Sumbarkita — DPRD Sumatera Barat (Sumbar) menggelar rapat paripurna dengan agenda mendengarkan jawaban Gubernur terhadap pandangan umum fraksi-fraksi terkait Rancangan Peraturan Daerah (Ranperda) tentang Pertanggungjawaban Pelaksanaan APBD (PPA) Tahun Anggaran 2024 pada Selasa (17/6) di Gedung DPRD Sumbar.
Gubernur Sumbar, Mahyeldi Ansharullah, dalam penyampaian jawaban tersebut menanggapi berbagai masukan dan pertanyaan dari fraksi-fraksi, khususnya terkait dengan pendapatan daerah yang dinilai belum optimal dan pencapaian target yang belum sesuai dengan rencana pembangunan jangka menengah daerah (RPJMD).
“Beberapa hal yang mempengaruhi realisasi pendapatan daerah di antaranya kondisi ekonomi daerah, daya beli masyarakat yang menurun, serta tingkat kepatuhan dan kesadaran wajib pajak,” ujar Mahyeldi.

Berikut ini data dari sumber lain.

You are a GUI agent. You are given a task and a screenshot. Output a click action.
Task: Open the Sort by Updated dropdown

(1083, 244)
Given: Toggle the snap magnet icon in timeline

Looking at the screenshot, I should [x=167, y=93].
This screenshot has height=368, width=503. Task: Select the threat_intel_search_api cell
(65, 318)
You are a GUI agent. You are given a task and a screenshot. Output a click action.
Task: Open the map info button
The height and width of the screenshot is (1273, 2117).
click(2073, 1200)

Ia juga mengakui bahwa pendapatan dari badan usaha milik daerah (BUMD) perlu ditingkatkan. Untuk mencapai itu, Pemerintah Provinsi (Pemprov) Sumbar tengah melakukan evaluasi menyeluruh terhadap kinerja dan model bisnis BUMD.

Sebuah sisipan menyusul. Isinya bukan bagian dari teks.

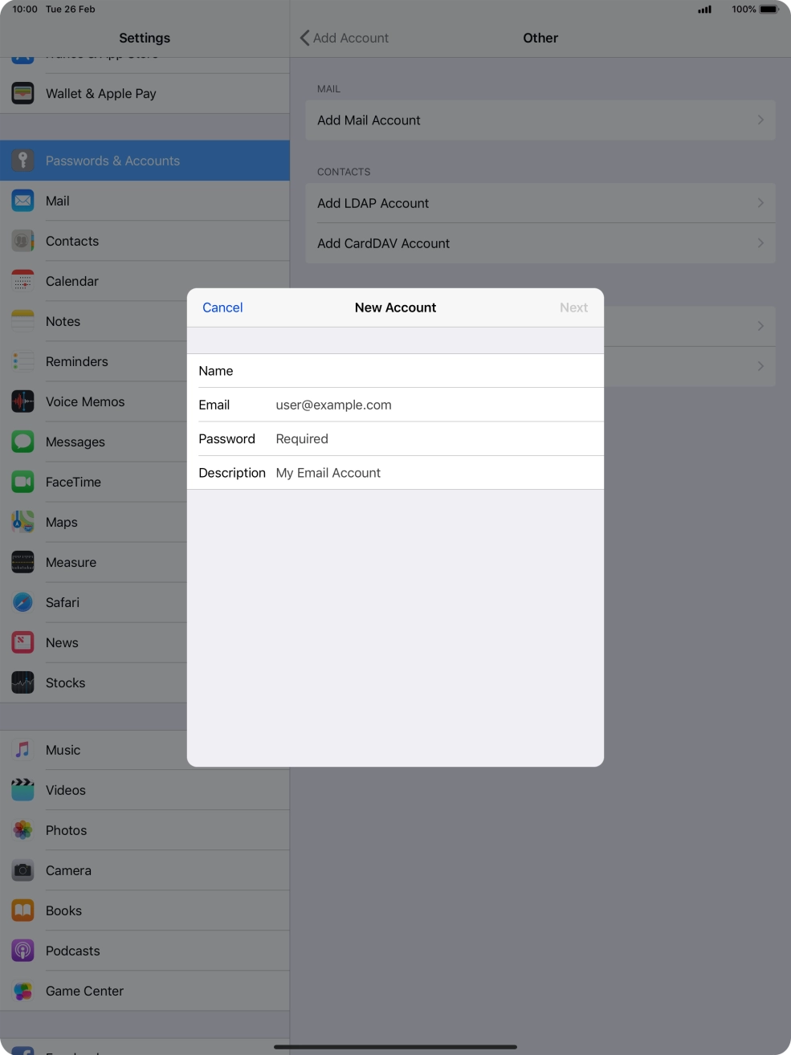Open Game Center icon in sidebar

coord(22,991)
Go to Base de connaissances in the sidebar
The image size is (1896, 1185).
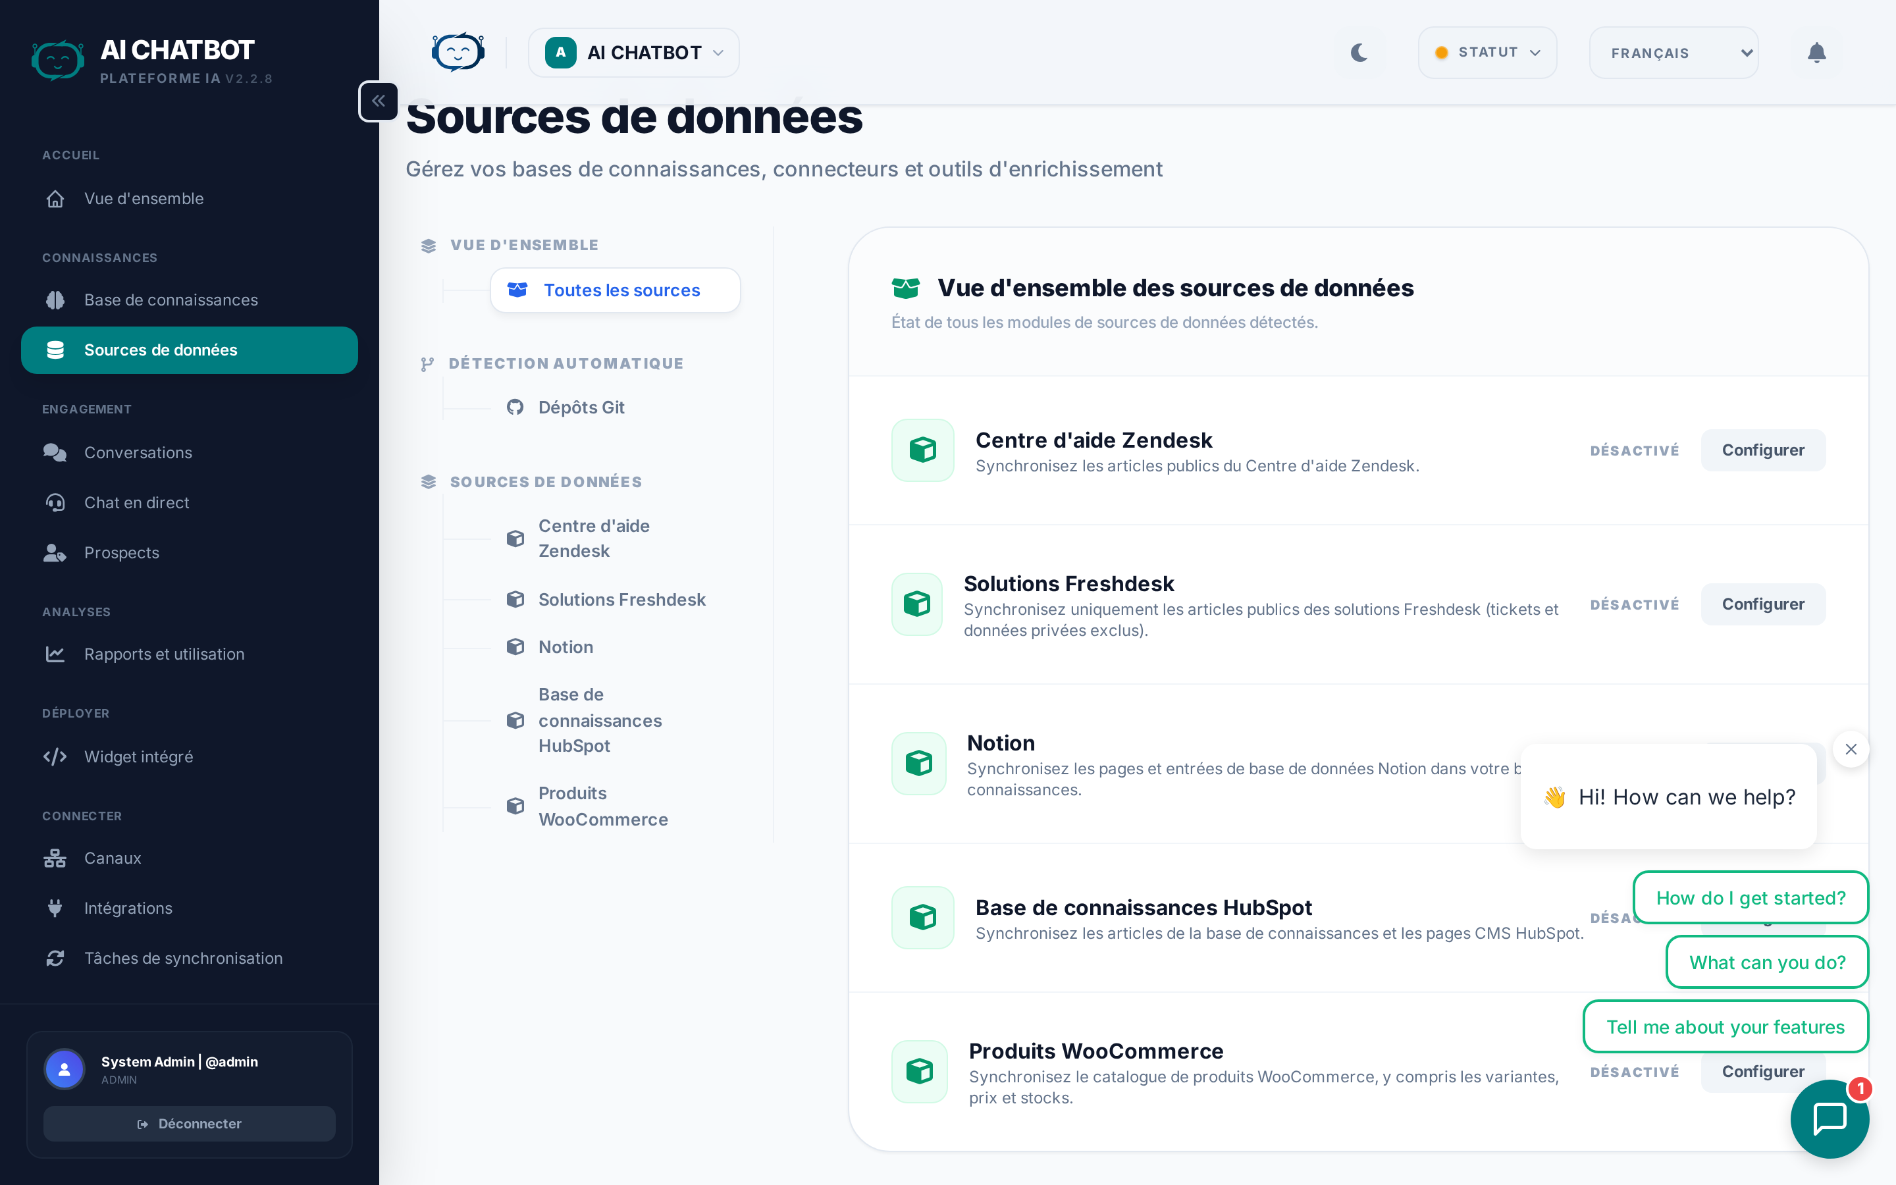pyautogui.click(x=171, y=300)
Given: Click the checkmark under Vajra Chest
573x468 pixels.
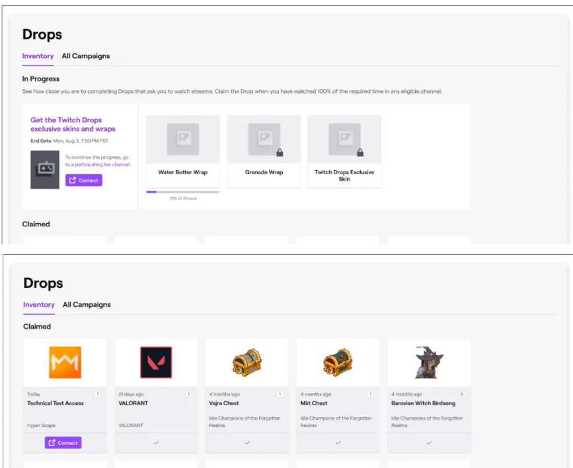Looking at the screenshot, I should [247, 443].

Menanggapi capaian pendapatan yang belum sejalan dengan RPJMD, Mahyeldi menyatakan optimismenya untuk periode RPJMD berikutnya tahun 2025–2029.
“Kami berkomitmen untuk terus mengoptimalkan pendapatan daerah melalui berbagai inovasi, termasuk pemanfaatan aset daerah dan potensi lainnya di Sumbar,” ucapnya.
Sementara itu, Wakil Ketua DPRD Sumbar, M. Iqra Chissa Putra, saat memimpin rapat, menyampaikan bahwa dalam pandangan umum yang disampaikan fraksi-fraksi, cukup banyak catatan, permintaan penjelasan, serta asumsi terkait pelaksanaan APBD 2024. Beberapa fraksi menilai kinerja pengelolaan keuangan daerah belum sesuai harapan. Target pendapatan asli daerah (PAD) dinilai tidak tercapai, dengan realisasi total pendapatan hanya sebesar 94,53 persen dan PAD sebesar 88,03 persen.
“Capaian realisasi PAD tahun 2024 merupakan yang terendah dalam lima tahun terakhir,” ujar Iqra.
Ia juga menyoroti rendahnya realisasi belanja daerah. Dari alokasi anggaran sebesar Rp7,01 triliun, realisasinya hanya 92,97 persen. Rinciannya, belanja operasional tercatat 96,22 persen, sementara belanja modal hanya 89,37 persen.
“Pemerintah daerah perlu memberikan penjelasan menyeluruh terkait rendahnya realisasi belanja, termasuk dampaknya terhadap capaian target program dan kegiatan,” tuturnya.